▸ PROBLEM TO SOLVE
Arrange everything from the line containing "You are a computer-use" down to the last of these lines as a Markdown table with the columns No. and Line, numbering each row and leaving out blank lines. Leave the pictures out of the answer.

▸ Saved entries
_____

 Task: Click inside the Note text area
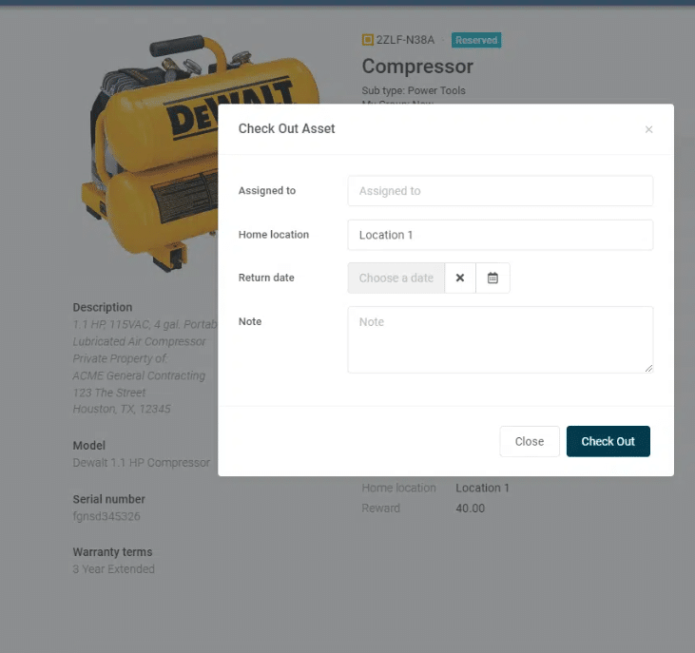coord(500,339)
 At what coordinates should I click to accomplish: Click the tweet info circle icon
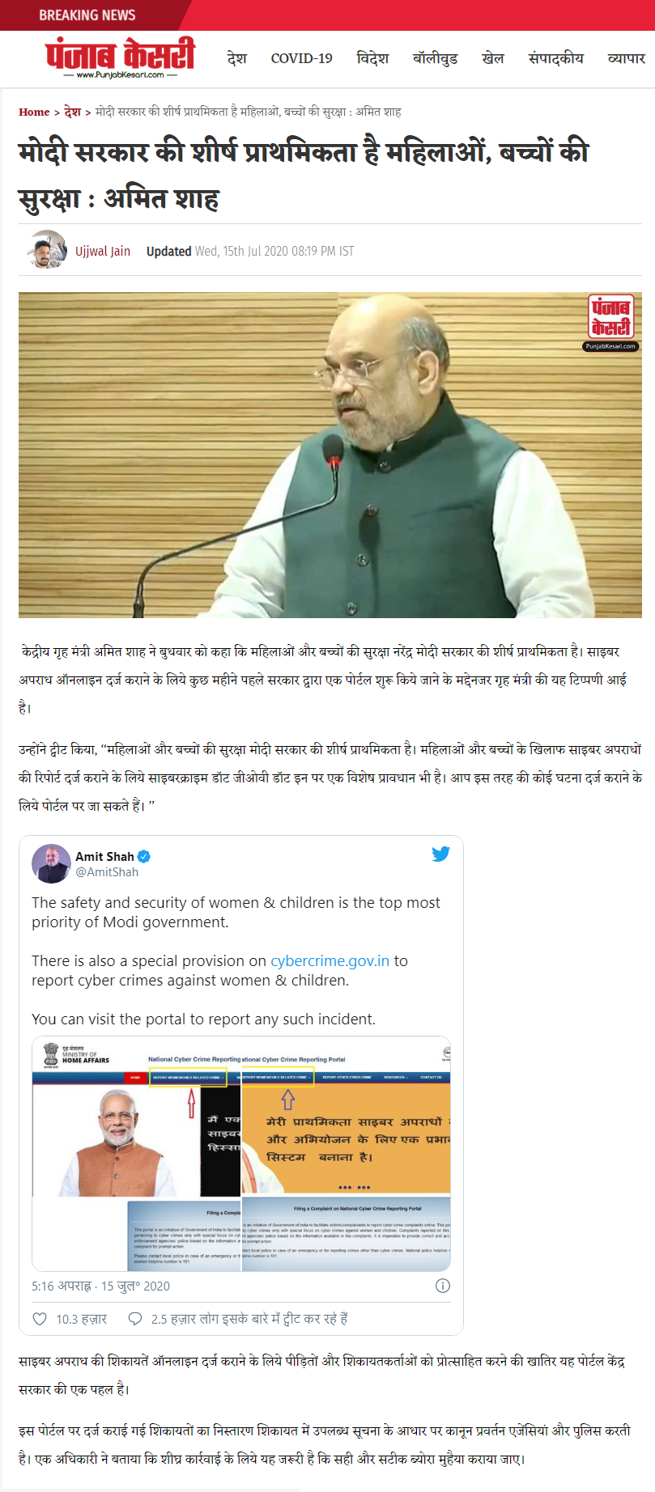point(443,1286)
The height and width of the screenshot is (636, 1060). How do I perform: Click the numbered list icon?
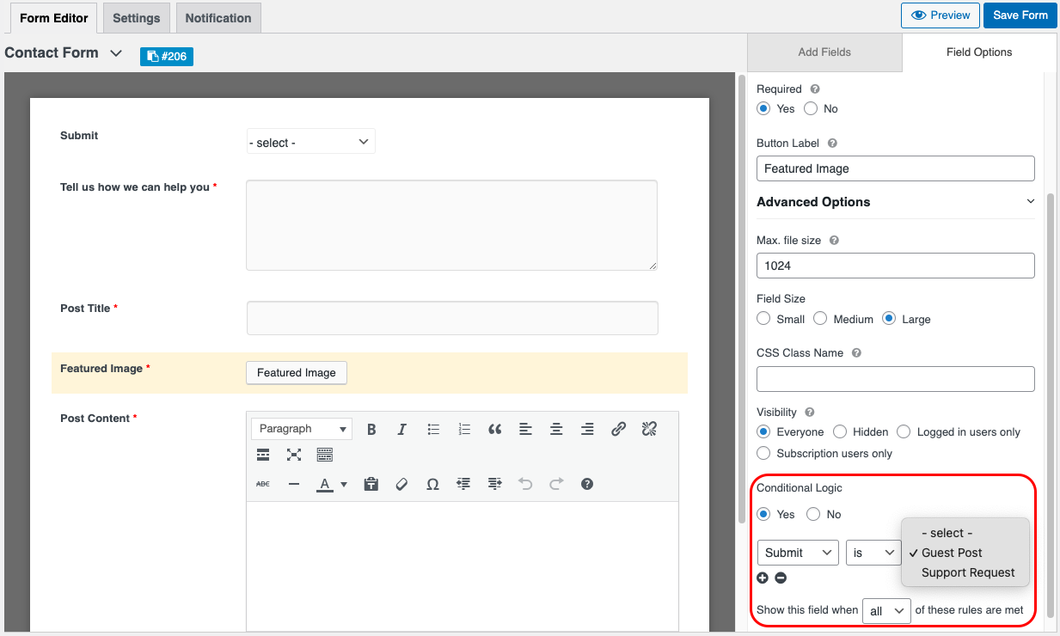(464, 429)
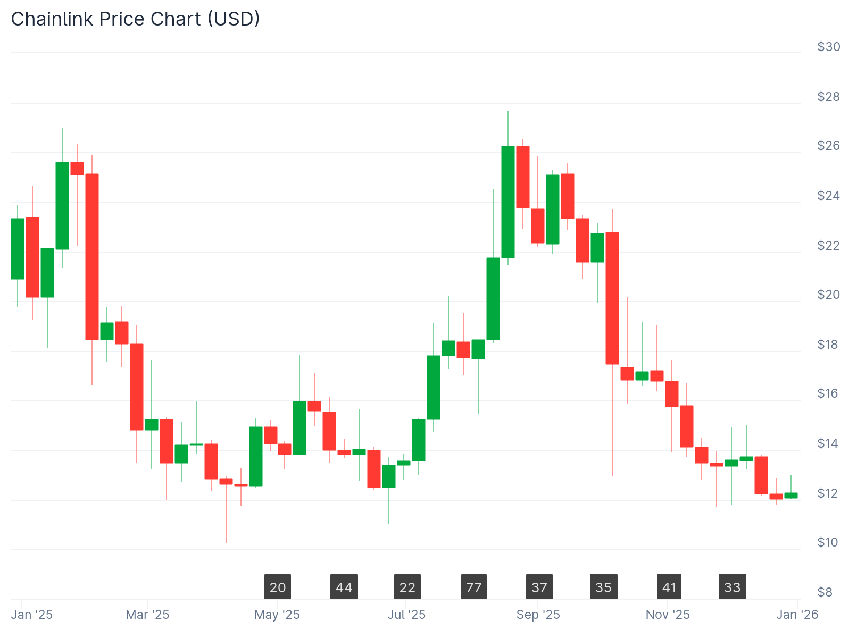Viewport: 849px width, 638px height.
Task: Select the event marker showing 22
Action: [407, 587]
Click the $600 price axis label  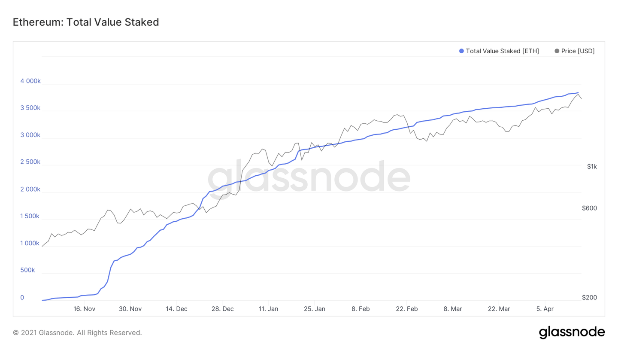click(589, 208)
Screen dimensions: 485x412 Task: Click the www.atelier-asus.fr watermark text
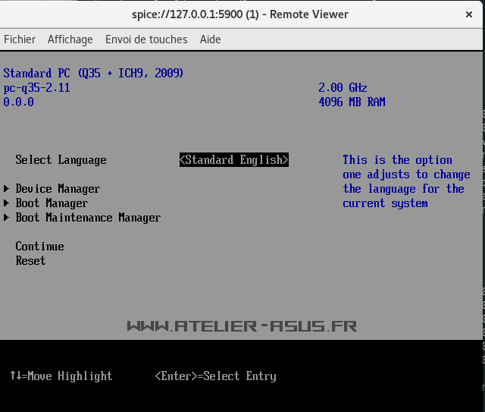coord(242,326)
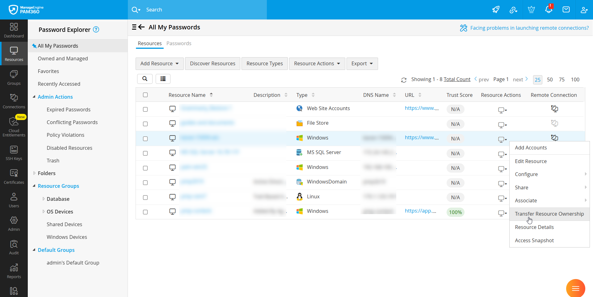Open the Total Count link
Viewport: 593px width, 297px height.
[x=457, y=79]
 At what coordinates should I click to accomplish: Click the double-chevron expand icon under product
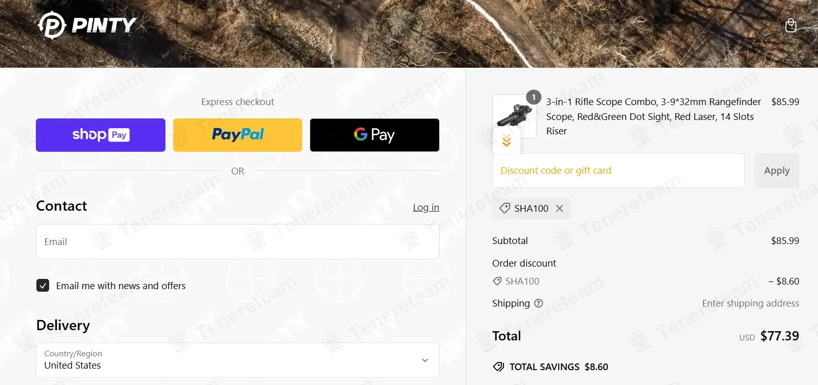[x=506, y=141]
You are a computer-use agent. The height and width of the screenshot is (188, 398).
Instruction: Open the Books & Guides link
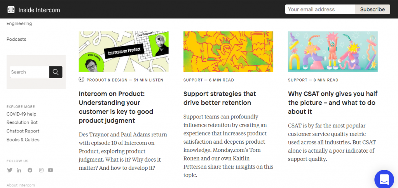point(23,139)
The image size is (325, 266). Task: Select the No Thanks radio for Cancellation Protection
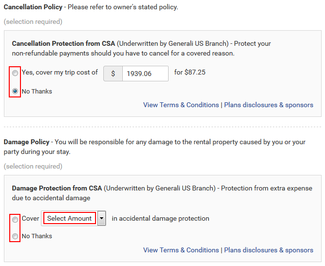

_____

▸ SOLUTION
| No. | Line |
|---|---|
| 1 | You are a computer-use agent. The height and width of the screenshot is (188, 398). |
| 2 | Instruction: Open the Books & Guides link |
| 3 | point(23,139) |
| 4 | The image size is (325, 266). Task: Select the No Thanks radio for Cancellation Protection |